In Moussouris’ eyes, however, this shouldn’t have triggered such a severe governmental action and is in fact an essential tool for AI coding. “Defenders need to be able to ask AI to fix the bugs in a file, explain why the fix matters, and write tests that confirm the patch works,” she wrote. “That is not a guardrail bypass. It is the most valuable thing an AI model can do for defensive security: executing the find, fix, and test loop defenders run every day.”

In the past week, Anthropic cofounder Tom Brown has replaced CEO Dario Amodei in negotiations with the Trump administration, alongside Sarah Heck, the company’s public policy chief, Wired reported. But still, negotiations seem to be slow-moving, if there’s any progress being made at all.

Whatever the reasons for the delay, it’s been a serious hit to Anthropic. Before the protracted negotiations, Anthropic was seen as the rare AI company with a path to profitability. Its Mythos-class models, whose input tokens sell for double the cost of its lower-powered Opus 4.8, were supposed to boost its revenue ahead of an upcoming IPO. Mythos’ cybersecurity prowess even appeared to be thawing relations with the Trump administration after months of legal and rhetorical combat.

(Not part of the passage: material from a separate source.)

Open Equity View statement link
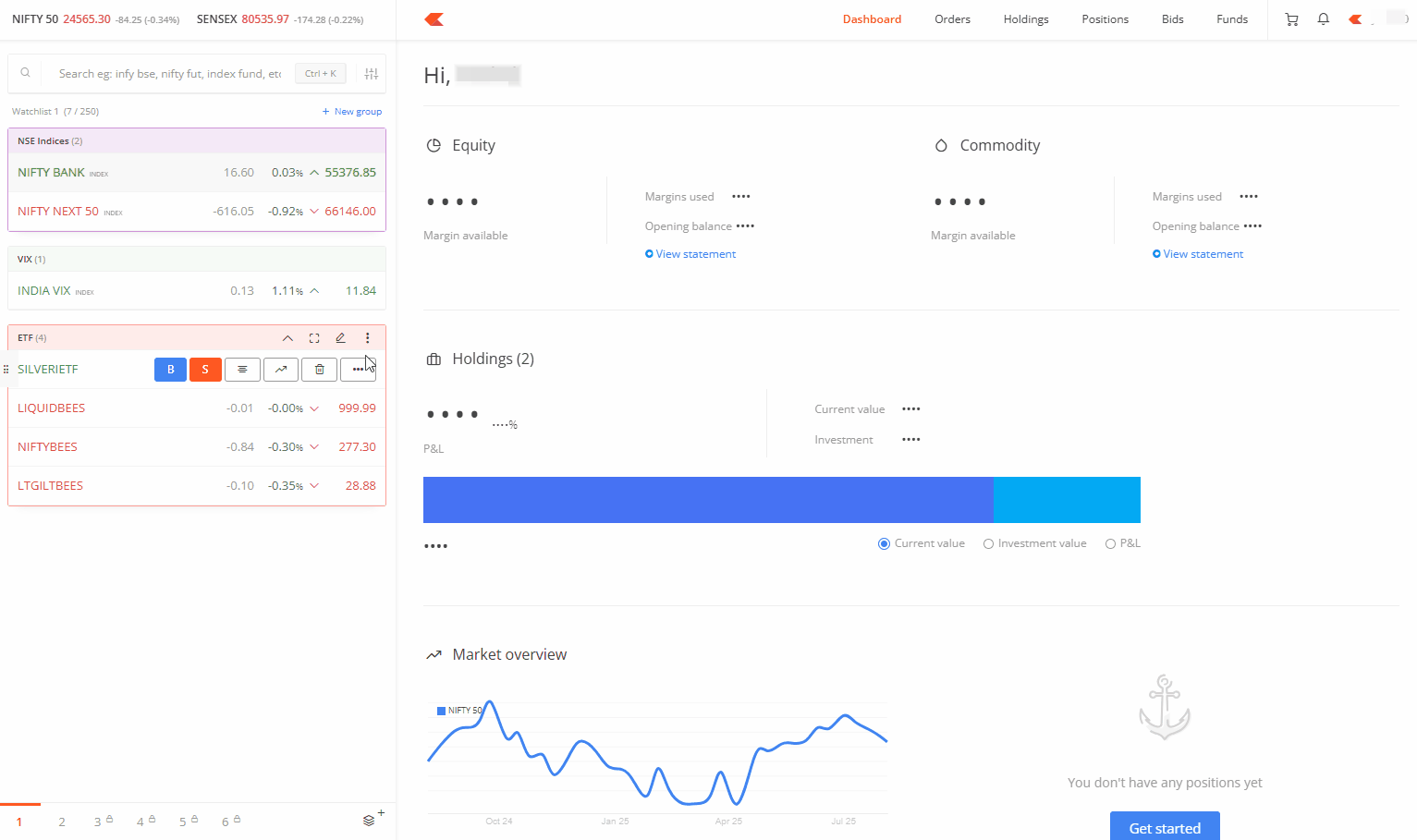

Anthropic needs the revenue from Mythos to pay for all the compute it’s secured recently, including a deal to pay SpaceX $15 billion per year for access to its data centers, as well as its public image before the IPO. Two of Anthropic’s largest current shareholders — Google and Amazon — have tried to carefully stay on Trump’s good side, so they’re likely not happy either.

Meanwhile, the glacial negotiations have also created a power vacuum in the global AI market, not only because of the Mythos shutdown, but because the US government has signaled a willingness to lock down American AI systems it deems risky — and several US companies, including OpenAI, Google, and Microsoft, have models that may pose similar risks to Mythos. Countries have started calling for non-American AI. As Alex Stamos, cybersecurity expert and chief product officer at Corridor, told The Verge last week, “One of America’s champions is being kneecapped by the US government while we’re in a race with the Chinese. It’s just incredibly stupid.”

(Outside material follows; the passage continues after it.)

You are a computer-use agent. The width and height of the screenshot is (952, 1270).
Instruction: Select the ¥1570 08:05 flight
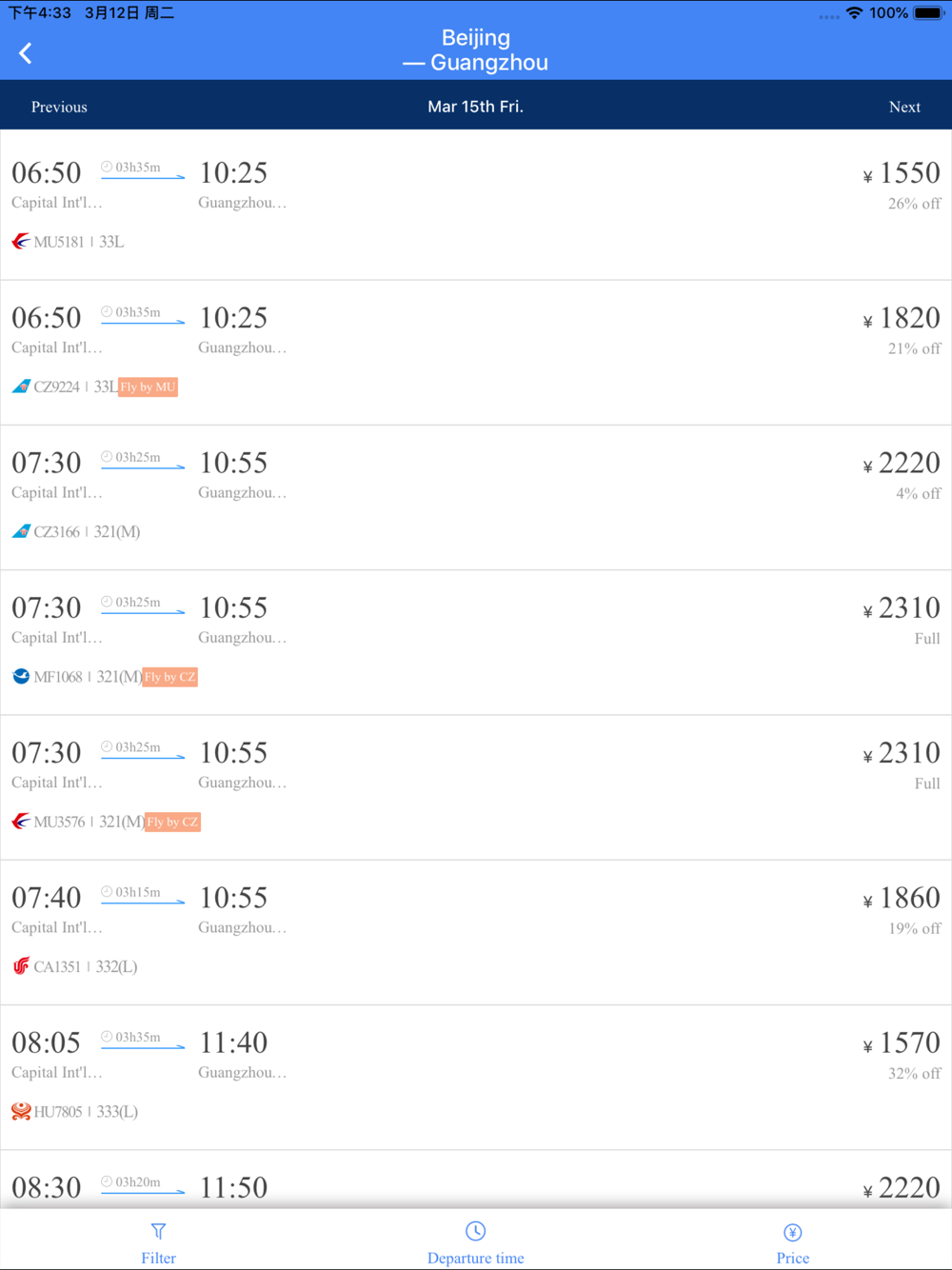476,1078
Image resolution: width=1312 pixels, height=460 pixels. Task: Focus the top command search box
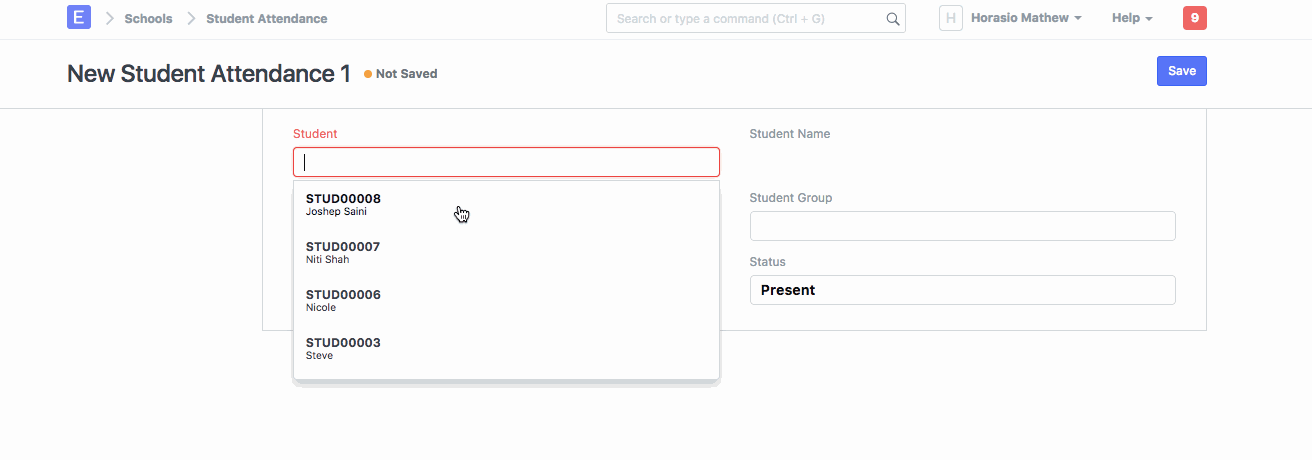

As the days wear on, the situation only worsens for these companies. Their models inch closer to Mythos-level capabilities that could trigger an export control order — in fact, OpenAI’s GPT-5.5 Cyber just beat Mythos 5 on certain benchmarks, and the Trump administration reportedly just asked OpenAI to delay the release of GPT-5.6 over security concerns, with plans for the government to approve each customer one by one. Anthropic and OpenAI’s IPOs are both approaching. And every day, China is pulling further ahead in the AI race.

Ironically, the administration’s order comes after months of pushing to dismantle AI safeguards and regulation — it’s one of the first sweeping regulatory decisions President Trump has made. But a whole host of cybersecurity leaders have come together to say that if regulation has to happen, this isn’t the way to do it. For all the Trump administration’s vows to roll back Biden-era AI regulation, it seems like, in many ways, it’s gained that ground back — and then some.